Cyber Incident Victim: Enigma

On August 21, 2017, the Enigma blockchain project suffered a security breach resulting in the theft of approximately $500,000 worth of ether. Attackers gained unauthorized control over multiple critical communication channels, including the project’s official website domain, an administrator account on its Slack channel, and its email mailing lists. After establishing control, the perpetrators impersonated Enigma team members to promote a fraudulent initial coin offering (ICO) "presale" through these compromised platforms. Fake solicitations distributed via Slack messages and emails directed recipients to a link on the hijacked Enigma website, which featured a counterfeit deposit address for the presale. The fraudulent email campaign cited "enormous support" for the launch to lend credibility to the scheme. Blockchain network data later confirmed that approximately 1,500 ETH (equivalent to $500,000 at the time) had been sent to the scam address before the team intervened.

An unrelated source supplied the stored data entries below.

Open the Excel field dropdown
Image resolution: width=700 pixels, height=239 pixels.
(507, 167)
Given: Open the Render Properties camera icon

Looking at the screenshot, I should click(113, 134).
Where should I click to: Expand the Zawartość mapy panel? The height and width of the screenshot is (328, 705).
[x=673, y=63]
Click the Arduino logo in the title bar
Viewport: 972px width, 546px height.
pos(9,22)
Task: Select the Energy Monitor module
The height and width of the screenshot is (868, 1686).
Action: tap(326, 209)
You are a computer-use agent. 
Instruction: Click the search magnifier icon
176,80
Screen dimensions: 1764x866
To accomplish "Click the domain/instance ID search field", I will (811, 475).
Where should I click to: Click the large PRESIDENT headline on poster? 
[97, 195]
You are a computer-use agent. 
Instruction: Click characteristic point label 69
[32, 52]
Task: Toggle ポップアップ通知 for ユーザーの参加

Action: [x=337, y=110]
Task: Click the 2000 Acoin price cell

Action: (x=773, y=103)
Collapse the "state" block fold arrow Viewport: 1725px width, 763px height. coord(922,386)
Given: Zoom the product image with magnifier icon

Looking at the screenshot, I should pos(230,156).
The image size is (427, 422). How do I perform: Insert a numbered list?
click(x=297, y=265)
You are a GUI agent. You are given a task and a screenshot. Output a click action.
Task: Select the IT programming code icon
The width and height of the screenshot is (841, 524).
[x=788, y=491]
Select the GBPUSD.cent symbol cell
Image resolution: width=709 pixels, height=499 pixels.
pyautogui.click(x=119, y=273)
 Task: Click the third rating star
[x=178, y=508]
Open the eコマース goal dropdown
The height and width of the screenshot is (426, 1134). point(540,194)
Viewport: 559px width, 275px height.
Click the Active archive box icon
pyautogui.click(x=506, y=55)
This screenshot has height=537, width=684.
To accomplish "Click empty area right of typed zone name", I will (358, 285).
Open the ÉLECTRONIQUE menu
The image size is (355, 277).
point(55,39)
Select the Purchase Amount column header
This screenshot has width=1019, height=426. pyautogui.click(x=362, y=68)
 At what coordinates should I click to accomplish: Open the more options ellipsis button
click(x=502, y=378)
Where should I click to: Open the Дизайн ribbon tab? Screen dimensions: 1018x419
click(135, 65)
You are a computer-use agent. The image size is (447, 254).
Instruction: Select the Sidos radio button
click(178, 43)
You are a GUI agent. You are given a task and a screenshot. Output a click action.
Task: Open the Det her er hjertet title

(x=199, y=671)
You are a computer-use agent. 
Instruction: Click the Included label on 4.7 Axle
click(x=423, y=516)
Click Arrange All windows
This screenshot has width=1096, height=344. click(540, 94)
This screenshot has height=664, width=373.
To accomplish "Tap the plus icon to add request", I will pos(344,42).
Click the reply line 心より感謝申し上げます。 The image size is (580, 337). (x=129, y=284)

The Enigma team regained control of their compromised domain after detecting the breach, though the stolen funds had already been largely drained from the fraudulent address by that time. The incident occurred weeks before Enigma's planned legitimate ICO, raising questions about potential impacts on its official token sale timeline, though no definitive postponement was confirmed in available reports. This breach followed a similar pattern to the July 2017 CoinDash ICO attack, where $7 million was diverted through counterfeit addresses. Enigma's core business objective—creating a decentralized data marketplace for cryptocurrency hedge funds—remained unaffected operationally, but the theft damaged stakeholder trust through the exploitation of official communication channels. No technical details about the initial domain compromise vector or Slack account takeover method were disclosed in the available reporting.